**Task brief:**
Below are records with pictures. Reproduce exactly the lines from the line with "Navigate to Cognitive Services breadcrumb" to the line with "Given: Click the", inclusive, and leave each picture out.

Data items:

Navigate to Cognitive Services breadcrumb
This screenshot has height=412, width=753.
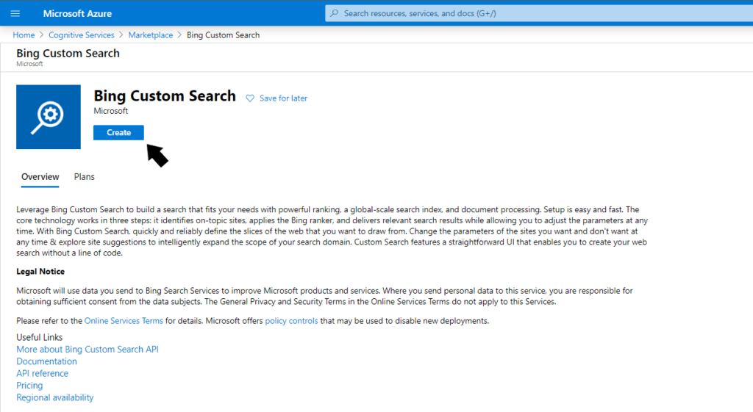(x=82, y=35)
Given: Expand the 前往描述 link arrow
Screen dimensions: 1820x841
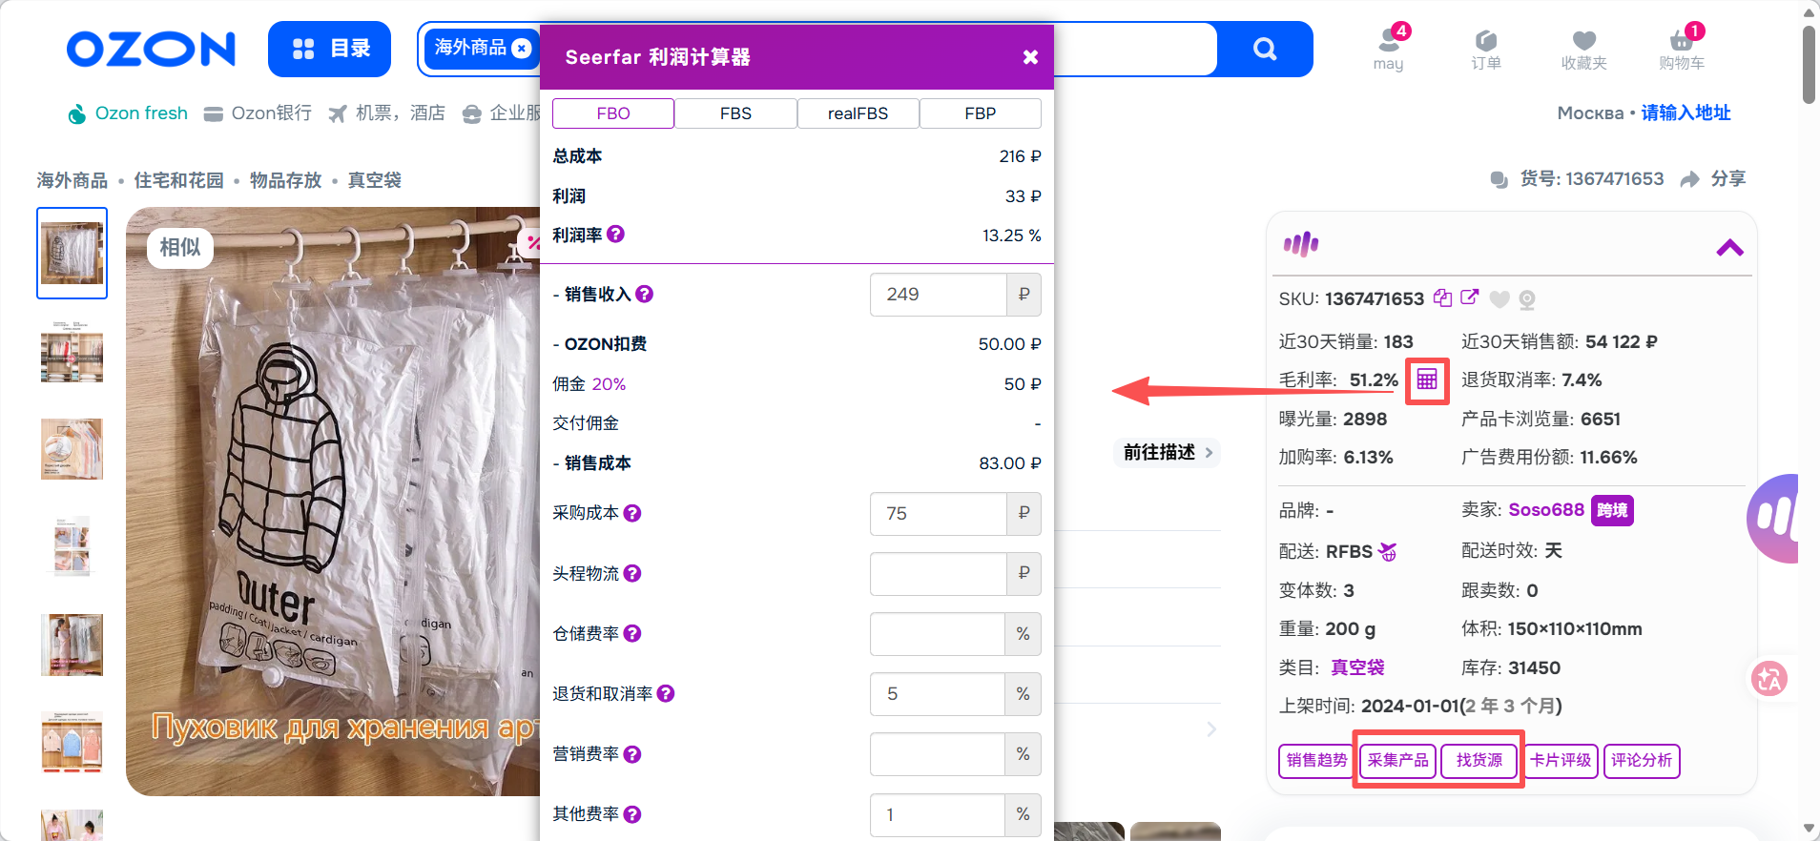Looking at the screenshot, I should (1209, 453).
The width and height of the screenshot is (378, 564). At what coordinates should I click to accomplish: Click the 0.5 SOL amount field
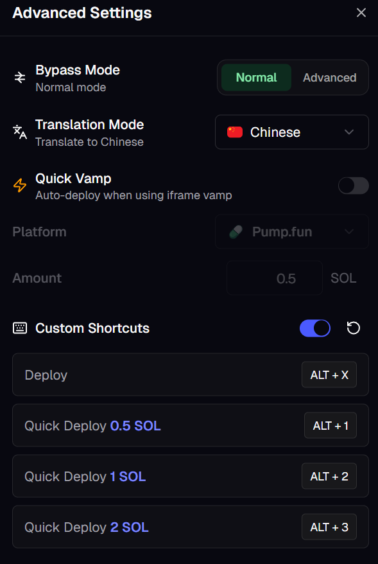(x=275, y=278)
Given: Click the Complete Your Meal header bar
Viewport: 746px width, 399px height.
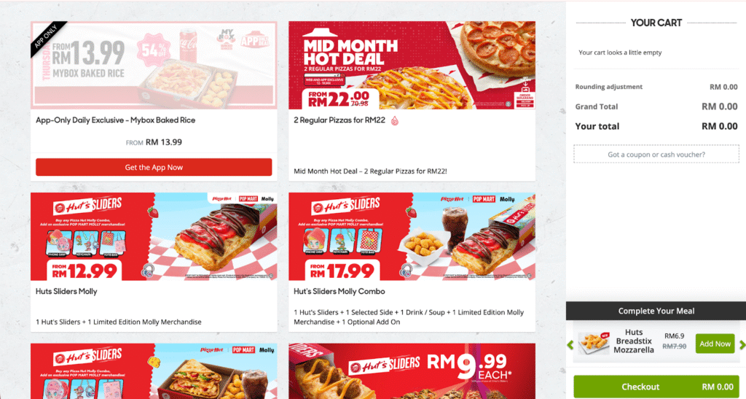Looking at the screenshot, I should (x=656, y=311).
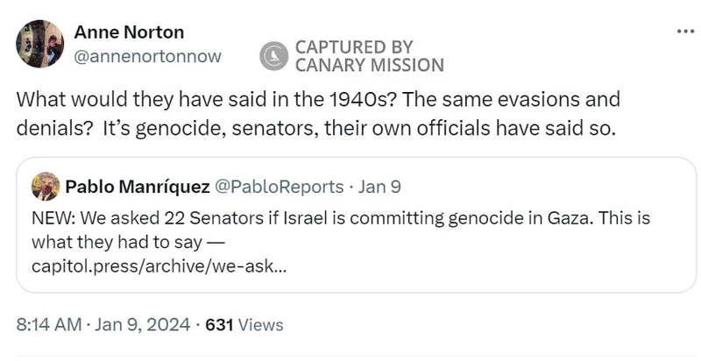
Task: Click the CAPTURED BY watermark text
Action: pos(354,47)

--

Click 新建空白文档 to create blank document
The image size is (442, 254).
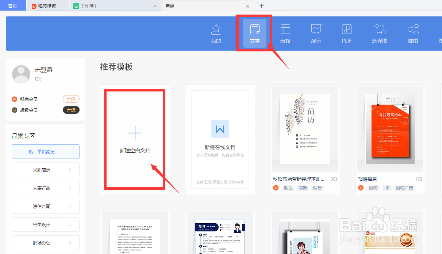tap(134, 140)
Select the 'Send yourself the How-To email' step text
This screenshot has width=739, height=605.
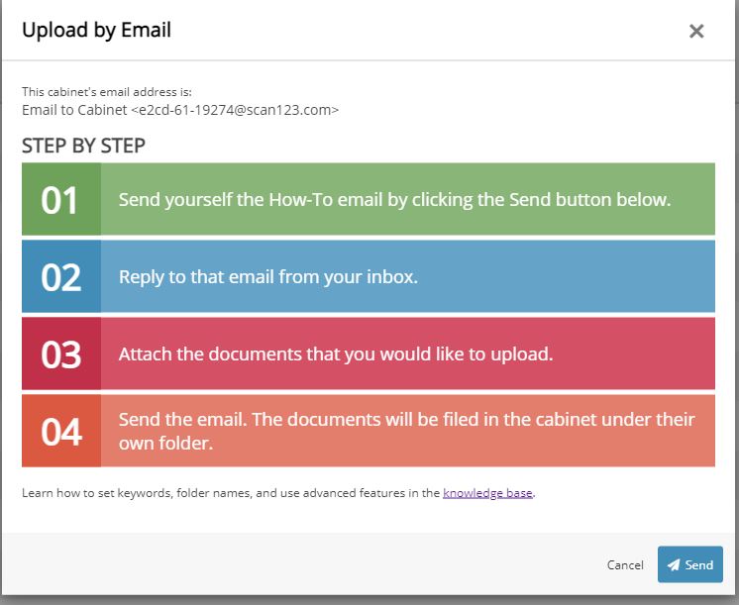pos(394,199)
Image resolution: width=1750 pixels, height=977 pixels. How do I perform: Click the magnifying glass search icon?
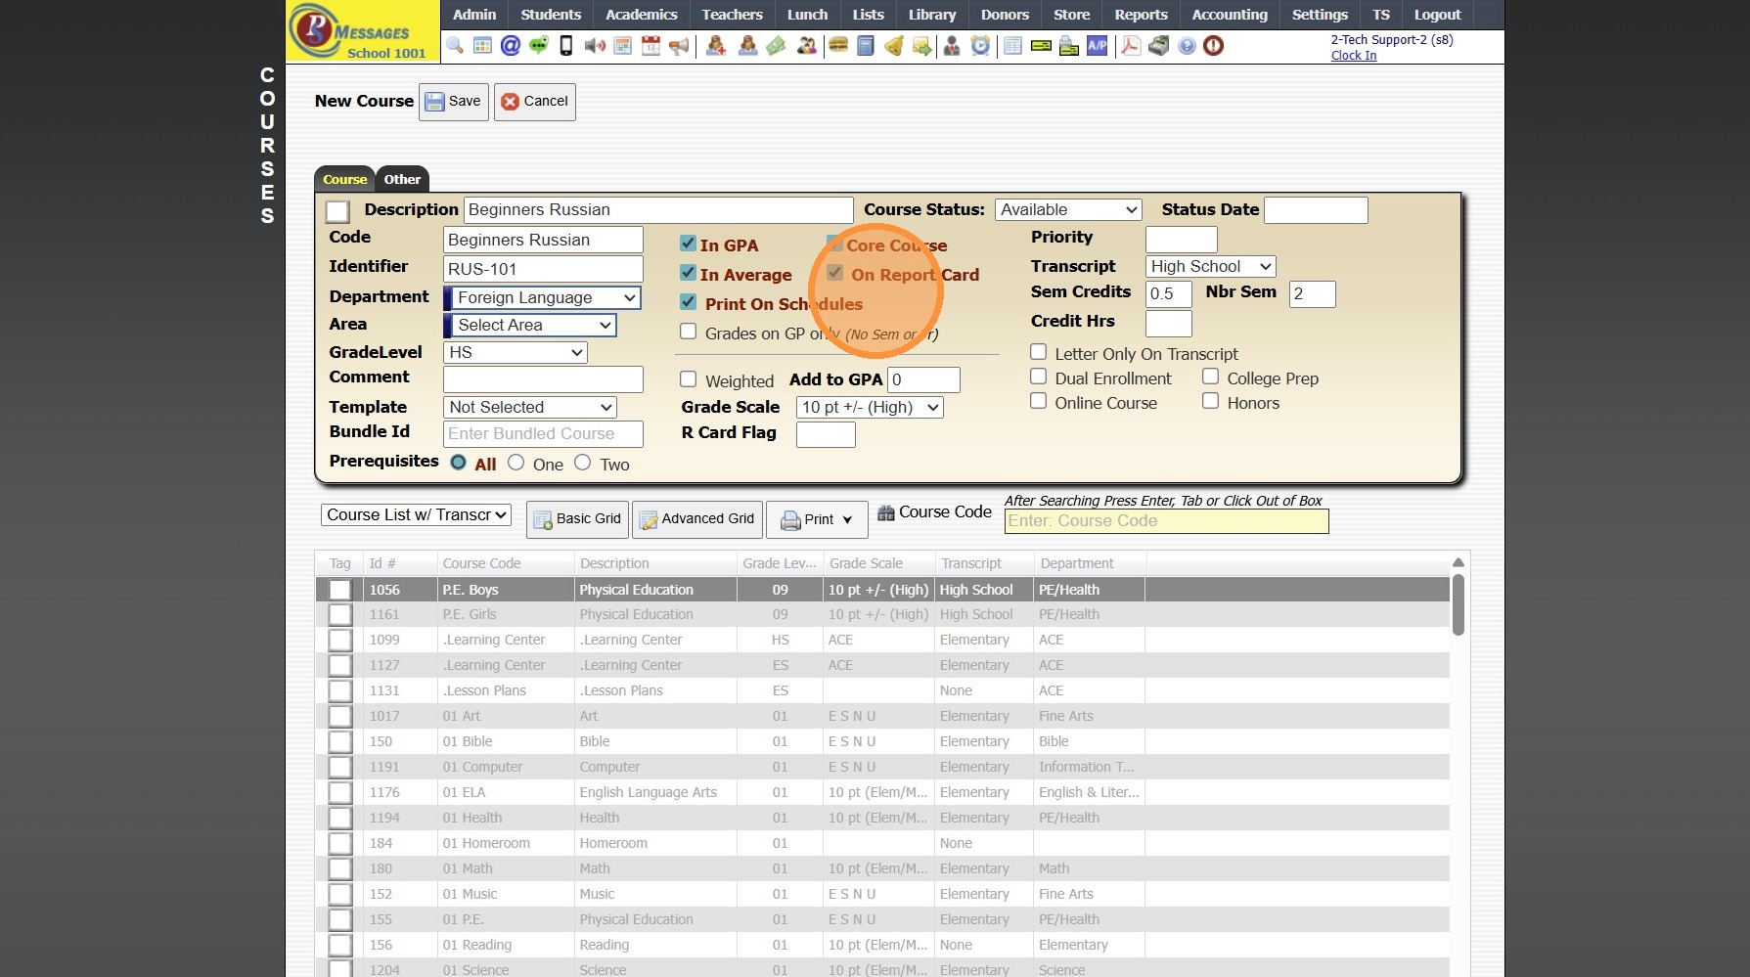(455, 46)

...

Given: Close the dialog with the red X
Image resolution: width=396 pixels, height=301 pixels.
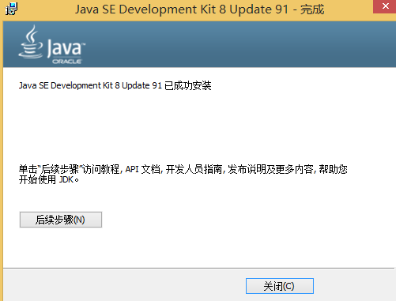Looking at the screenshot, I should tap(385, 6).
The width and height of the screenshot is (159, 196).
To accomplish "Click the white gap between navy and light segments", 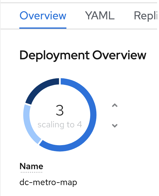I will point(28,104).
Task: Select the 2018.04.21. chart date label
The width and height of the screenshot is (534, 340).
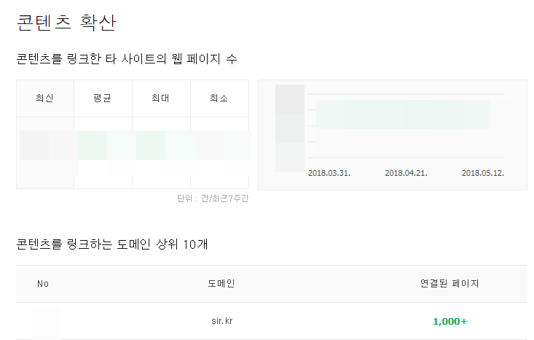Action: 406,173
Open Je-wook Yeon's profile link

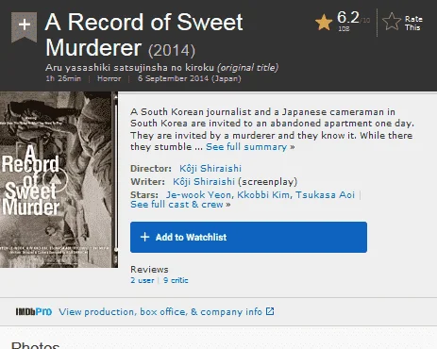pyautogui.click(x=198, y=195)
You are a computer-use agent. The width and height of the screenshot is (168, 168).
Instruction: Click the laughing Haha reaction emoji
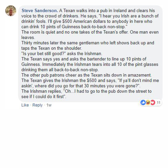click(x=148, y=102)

**Solution below:**
Navigate to Cognitive Services breadcrumb
This screenshot has height=412, width=753.
(x=82, y=35)
Given: Expand the 前往描述 link arrow
Screen dimensions: 1820x841
Looking at the screenshot, I should (1209, 453).
The width and height of the screenshot is (378, 564). At what coordinates should I click to accomplish: Click the 0.5 SOL amount field
(x=275, y=278)
Given: Click the Complete Your Meal header bar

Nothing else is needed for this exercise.